__What to produce__: Extend the opinion piece on British soft power and a global internet leader based in London, starting right after its last sentence and carrying its argument forward in the same voice.

The internet needs a  global leader. Let's base it in London by Derek Wyatt 


Long before the Harvard academic Jo Nye published his seminal work on soft power in 2004, Britain had given birth to two of the greatest soft-power institutions in the world. In 1932 came the BBC Empire Service, now the BBC World Service, and two years later came the British Council. Soft power is all we have left in the Foreign Office.
 
We have largely been a prisoner of US foreign policy since Suez and apart from Harold Wilson’s “no” to Vietnam we have slavishly followed America’s lead, as last week’s abstention on partial recognition of the Palestinian state at the UN so clearly demonstrated.
 
But soft power is real power, as we have heard from countless countries where imprisoned leaders have depended on the World Service for accurate news about their country and their potential fate — Gorbachev during Yeltsin’s attempted coup, Aung San Sui Kyi in Burma.

__Supplied information__:
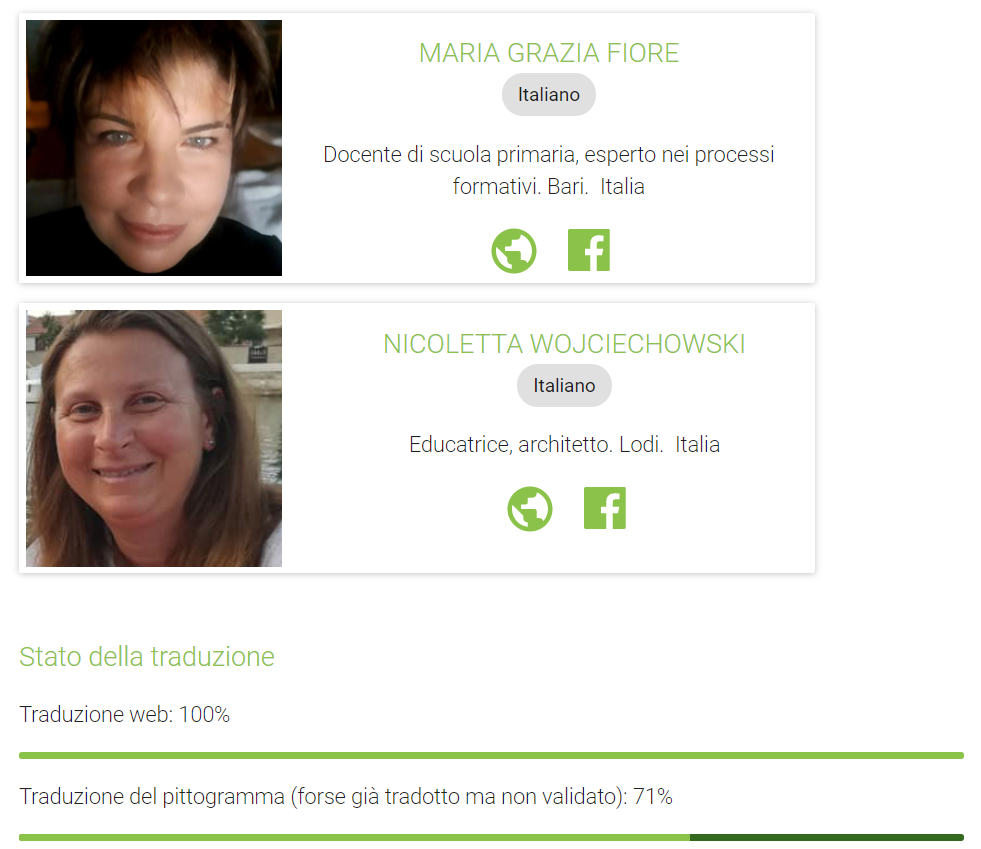
Task: Click the dark green end of pittogramma progress bar
Action: pos(827,838)
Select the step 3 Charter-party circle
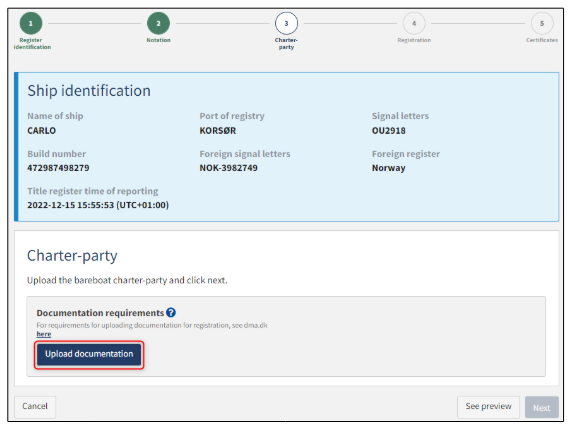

__Answer to the task__:
 
A conference is taking place in Dubai today on the future of the most powerful modern form of soft power, the internet. We can be proud of our contribution to this development too. Sir Tim Berners-Lee’s pioneering work in creating a world wide web developed into what may be the most profound invention we have yet seen.
 
The conference is organised by the International Telecommunications Union, based in Geneva, a UN agency that provides the regulatory backbone for the world’s telephone lines, however delivered. It will be lobbied by phone companies keen to impose delivery charges for transmission over the net and from countries such as China and Syria, keen to create separate internet systems surrounded by impenetrable walls. Power over the latter currently rests with an organisation based in Los Angeles called Icann, which controls domain names and is answerable to the US State Department.
 
Britain does not appear to have an agenda for Dubai, nor is it clear who, if anyone, is representing us there . It ought to be Ed Vaizey, the Arts Minister. And his agenda should be to propose that Britain establishes a new global internet commission, based in London and providing one centre for all these issues.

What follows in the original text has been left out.